Menurut Raharjo, salah satu tantangan besar dalam program seperti MBG adalah skala produksinya yang sangat besar apalagi menyediakan ribuan paket makanan membutuhkan manajemen ketat dalam setiap tahap mulai dari pemilihan bahan baku, penyimpanan, hingga proses pemasakan. “Kalau 3.000 paket makanan harus disiapkan, itu bukan urusan dapur rumah tangga lagi. Harus ada fasilitas, alat, dan orang yang kompeten,” ujarnya.
Adapun keracunan makanan yang ditimbulkan berasal dari kesalahan atau kelalaian dari pengelola menu seperti bahan mentah yang tidak disimpan dengan benar, daging yang tidak dimasak merata, atau peralatan yang tidak higienis. Misalnya, daging yang tampak matang di luar belum tentu telah mencapai suhu 75°C di bagian dalam suhu minimal yang diperlukan untuk membunuh bakteri patogen. Bahkan bisa terjadi dari pemilihan bahan baku pun mengandung risiko. “Daging dari pasar tradisional, misalnya, kerap tidak dibersihkan dengan baik setelah proses pemotongan sehingga rentan terkontaminasi oleh kotoran atau isi usus hewan,” ungkapnya.
Solusi yang ditawarkan Raharjo mencakup tiga hal penting, yakni kesadaran, kapasitas, dan kontrol. Semua pihak baik penyedia, pelaksana, hingga pengawas menurutnya harus memahami risiko dan menerapkan standar keamanan pangan secara disiplin. Mulai dari penggunaan lemari es yang memadai, alat masak berkapasitas besar, hingga prosedur memasak yang memastikan setiap bagian makanan benar-benar matang. “Kalau tidak tuntas panasnya, bakteri masih bisa hidup dan itu bisa menyebabkan sakit,” tegasnya.

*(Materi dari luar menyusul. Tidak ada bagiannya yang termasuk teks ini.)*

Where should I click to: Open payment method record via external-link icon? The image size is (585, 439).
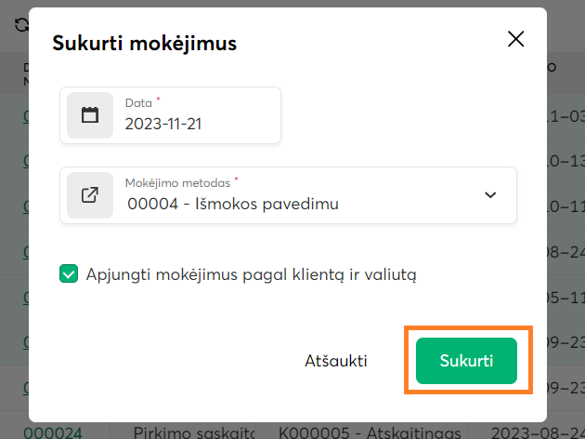(x=90, y=195)

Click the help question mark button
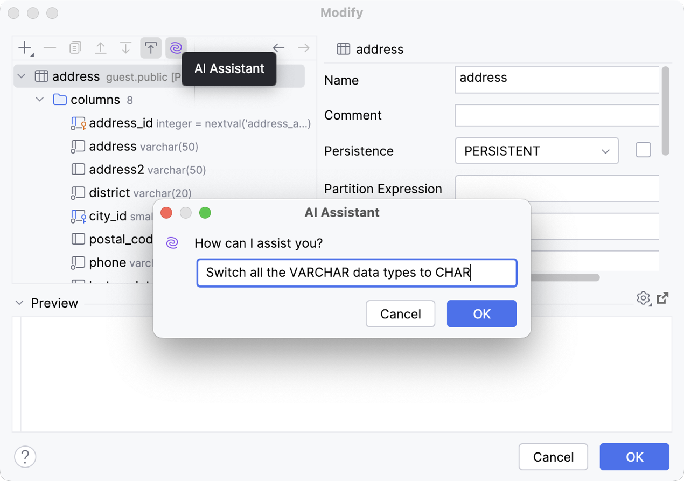(25, 457)
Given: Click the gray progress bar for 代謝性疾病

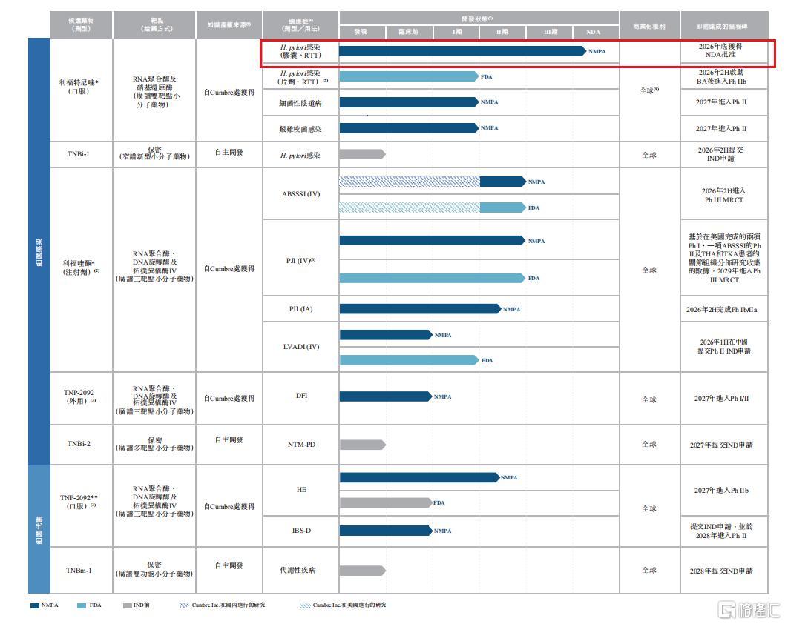Looking at the screenshot, I should [363, 571].
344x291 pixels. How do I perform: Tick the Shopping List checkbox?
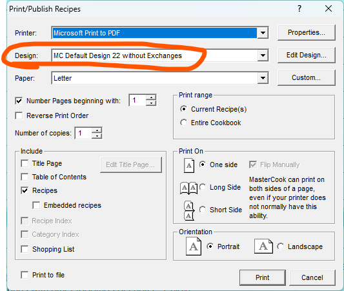click(x=25, y=249)
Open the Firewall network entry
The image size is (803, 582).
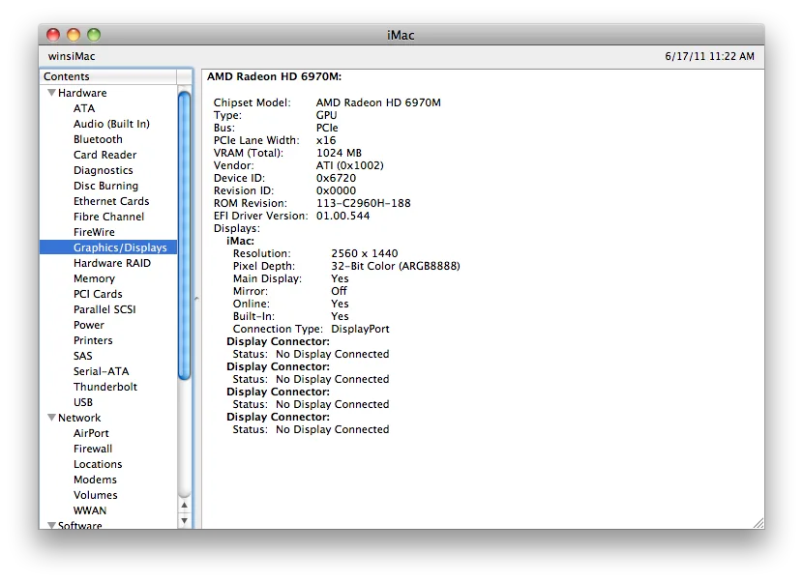click(x=93, y=449)
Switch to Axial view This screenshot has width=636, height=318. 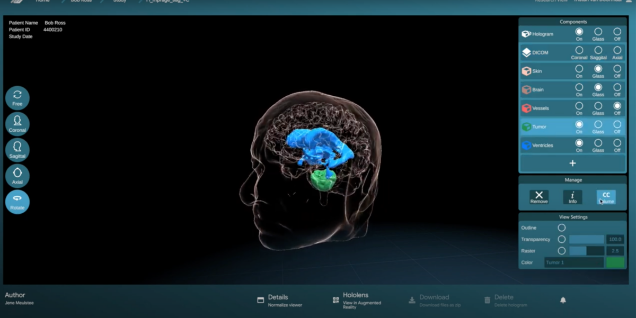(17, 176)
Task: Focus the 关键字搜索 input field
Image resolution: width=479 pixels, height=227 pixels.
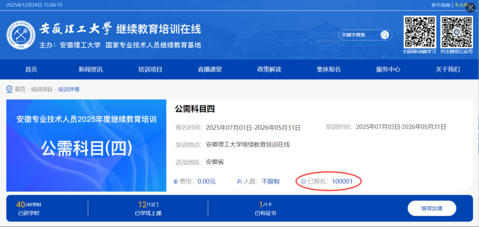Action: (x=359, y=35)
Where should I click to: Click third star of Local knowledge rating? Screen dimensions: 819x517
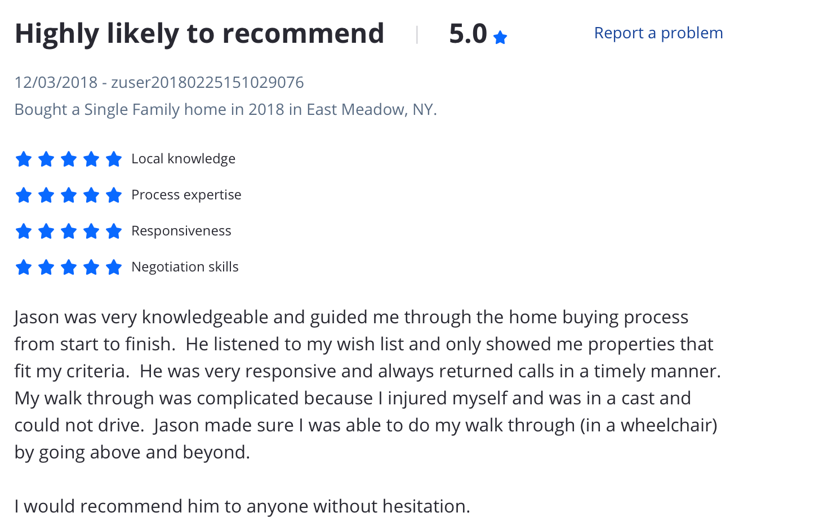[69, 159]
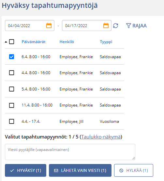Uncheck the 6.4. 8:00 - 16:00 request

(x=11, y=57)
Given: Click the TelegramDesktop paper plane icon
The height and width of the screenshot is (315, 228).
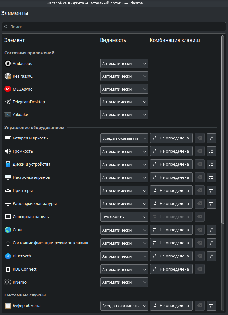Looking at the screenshot, I should click(x=8, y=102).
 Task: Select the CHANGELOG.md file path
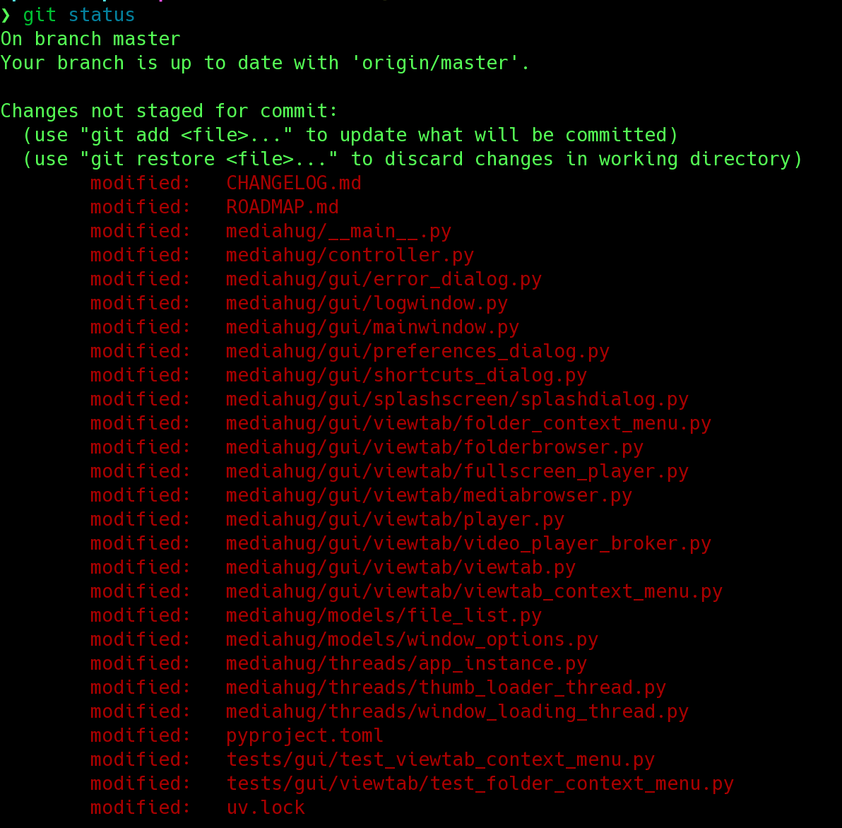(x=294, y=183)
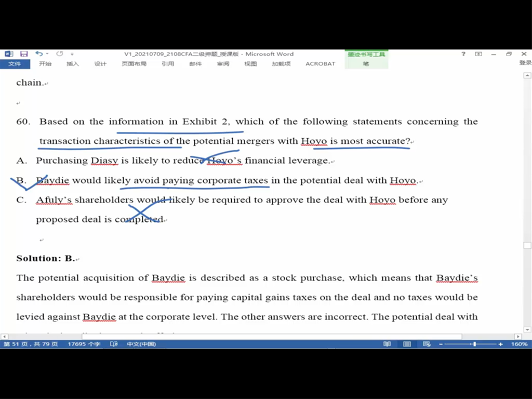This screenshot has height=399, width=532.
Task: Click the zoom slider in status bar
Action: (474, 344)

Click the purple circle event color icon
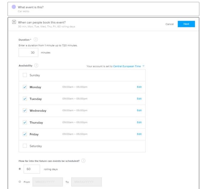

Ia juga menekankan bahwa memasak dalam skala besar memerlukan waktu yang lama, dan lamanya waktu ini menjadi salah satu faktor kunci terjadi atau tidaknya kontaminasi. Walaupun bahan makanan sudah terjamin aman, makanan tetap bisa terkontaminasi selama proses pengolahan jika tidak ditangani dengan benar.
Sri Raharjo menyarankan agar jumlah produksi makanan dalam program MBG dikurangi. Ia memberikan contoh melalui sekolah-sekolah yang telah menyediakan makan siang sebelum program MBG. “Beberapa sekolah kan sudah ada yang menjalankan program semacam ini, skalanya lebih kecil karena hanya untuk satu sekolah saja. Jadi, pemerintah bisa bekerja sama dengan sekolah sehingga sekolah-sekolah itu kemudian bertanggung jawab dengan makanan siswanya masing-masing.” ujarnya.
Selain itu, ia menilai program ini menurutku terlalu terburu-buru mengingat Badan Gizi Nasional menargetkan peningkatan jumlah penerima MBG hingga 82,9 juta orang di tahun ini. “Saya menyebutnya too much, too soon. Harusnya sekarang fokus pada skala kecil dulu, dibenahi, setelah itu baru pelan-pelan sekolah lainnya mulai dapat bagian,” tuturnya.
Dengan memperhatikan standar keamanan pangan dan skala produksi yang sesuai, program MBG diharapkan dapat mencapai tujuannya tanpa mengorbankan kesehatan siswa. Kolaborasi lintas sektor dan evaluasi berkelanjutan menjadi kunci agar insiden serupa tidak terulang di masa mendatang.